Гамлет взывает к Памяти слова как к его первоприроде, суть которой составляет целительство. Врачевательная мощь Слова проясняет ситуацию: Гамлет вступает в мир расчисленного.

На язык вдохновения три первые основания речи позволило переложить соотношение риторики с поэтикой. Ремесло мысли обрело совершенство искусства мыслить. Так были обозначены начала художественного слова. Риторическая триада мистерия-миф-метафора обрела отображение в поэтике слова как целитель-пророк-поэт. Врачевание занимает главное место, удерживая равновесие пророческого и поэтического. В пределе оно являет полноту творческого акта и гарантирует цельность художественного произведения. Потеря целительства как живительного основания речи составляет основу глубинной болезни современного Слова.

Является ли представление о целительстве языка субъективным умозрением или находит объективное подтверждение, подобно риторической триаде с ее египетскими основаниями. Каким эхолотом измерить глубину этого колодца? Очевидно, что Тристан Тзара в него не заглянул, испугавшись гулкой пустоты неизвестного.

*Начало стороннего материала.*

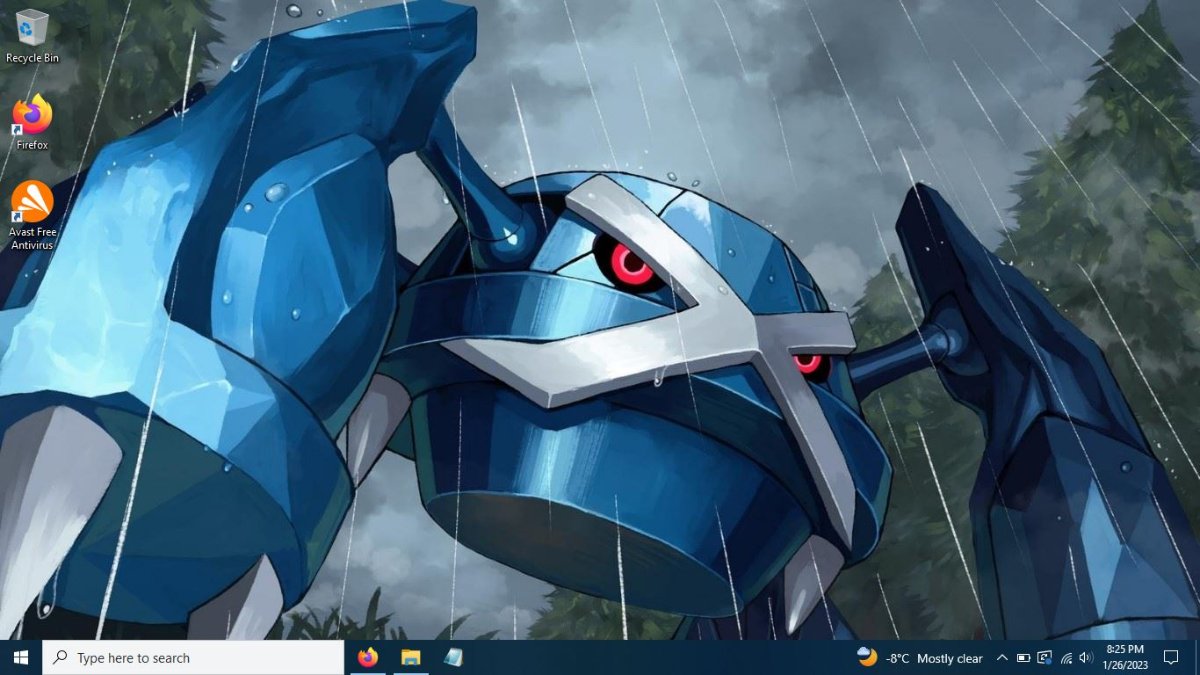Open the Wi-Fi network flyout

[1066, 658]
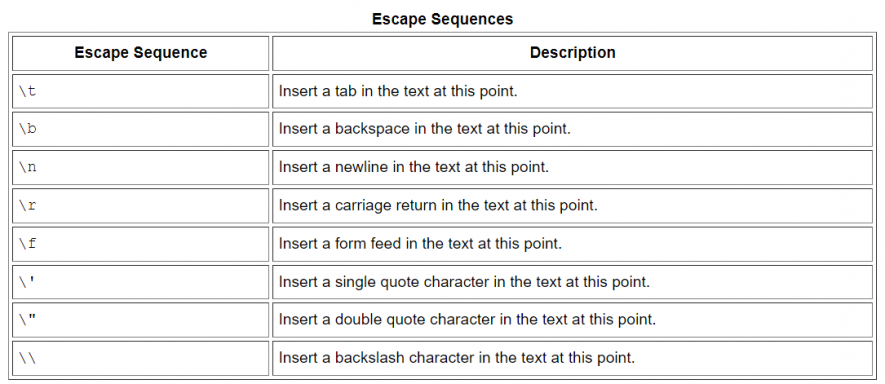Viewport: 885px width, 384px height.
Task: Click the \' single quote escape cell
Action: click(141, 282)
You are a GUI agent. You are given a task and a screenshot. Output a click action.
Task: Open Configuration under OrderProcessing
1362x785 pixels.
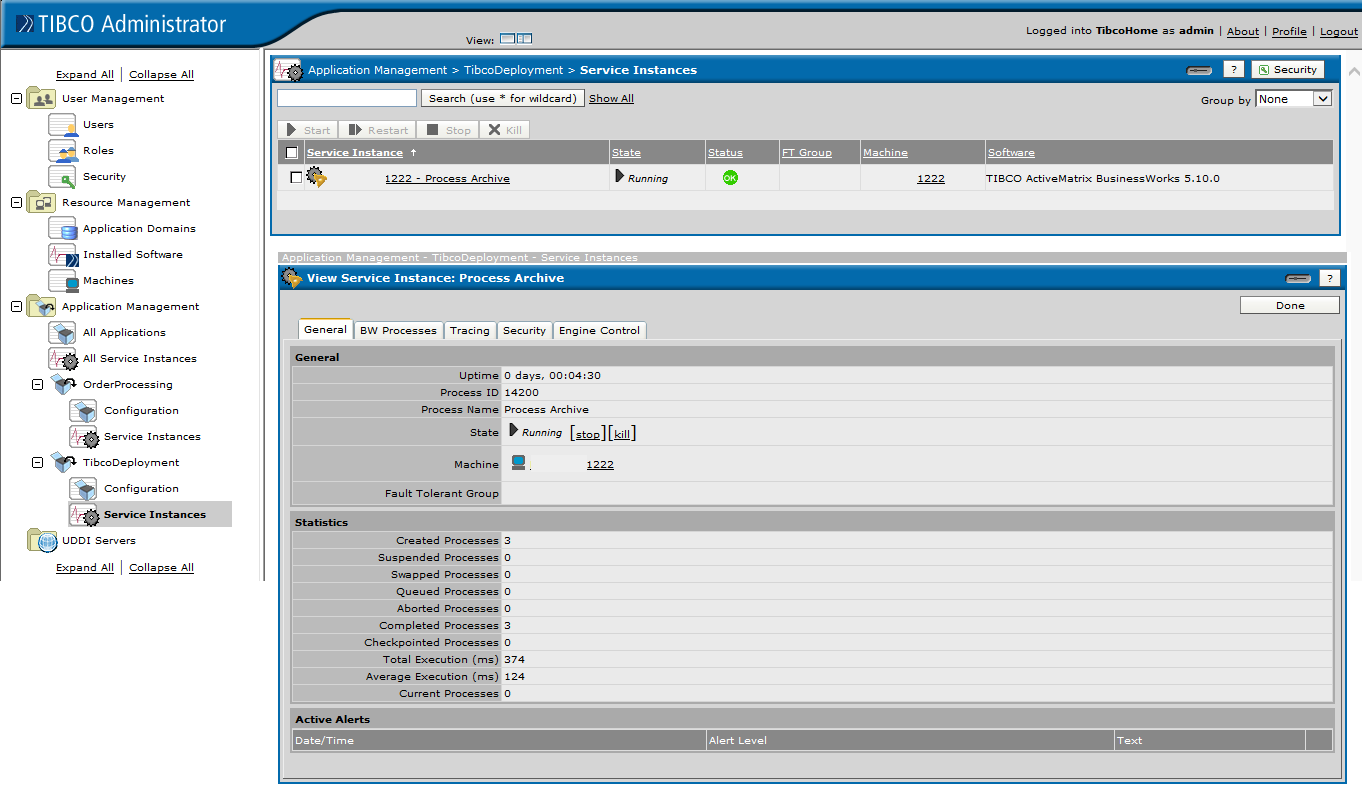tap(84, 410)
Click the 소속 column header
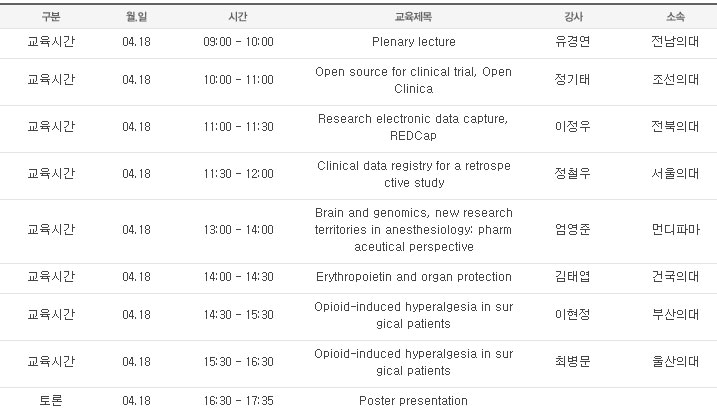Viewport: 717px width, 413px height. [x=675, y=17]
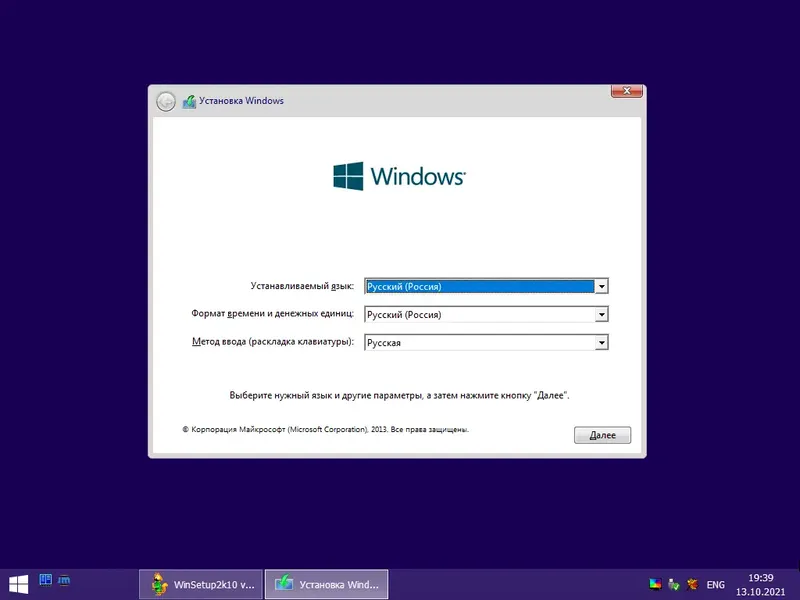Image resolution: width=800 pixels, height=600 pixels.
Task: Click the ENG language indicator in the tray
Action: click(716, 584)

На вопрос «Почему?» возлюбленная Поэта — жена Банкира — Андреа отвечает: «Это тайна драмы. Умная публика найдет к этому ключ завтра» (vouz me demanderez pourquoi; mais cela est le mystère du drame. Le public intelligent trouvera la clef le lendemain. (Acte XI)).

Примечания

1. Здесь и далее пер. Б. Пастернака.

2. См.: Макуренкова С. Слово как метафора: метафора как свобода бытия // Макуренкова С. Онтология Слова: апология поэта. Обретение Атлантиды. М., 2005. С. 201—260.

3. См.: Там же. С. 29—98.

4. Виноградова Е.Ю. Шекспир в художественном мире А.П. Чехова. Авторсф. дисс. ... канд. филол. наук. М., 2004.

5. См.: Климонтович Ю.Л. Введение в физику открытых систем. М., 2002.

6. Тзара Т. Манифест господина Антипирина // Как всегда — об авангарде. М., 1992. С. 28—31.

7. Тзара Т. Манифест дада 1918 // Как всегда — об авангарде. С. 35.

8. Tzara T. Mouchoir de nuages. P., 1925.

9. The Riverside Shakespeare. Boston, 1984.

10. «Hamlet [un songe]» d'apres W. Shakespeare / Mise en scène Georges Lavaudant. Theatre «Odeon». P., 2006.

11. Шекспир У. Гамлет (I, 2) / Пер. М. Лозинского.

12. Микеладзе Н.Э. Чем отличается сокол от пилы? (об одном «темном месте» в «Гамлете») // Вестник Моск. ун-та. Сер. 10. Журналистика. 2003, № 6. С. 93—114; 2004, № 1. С. 99—119.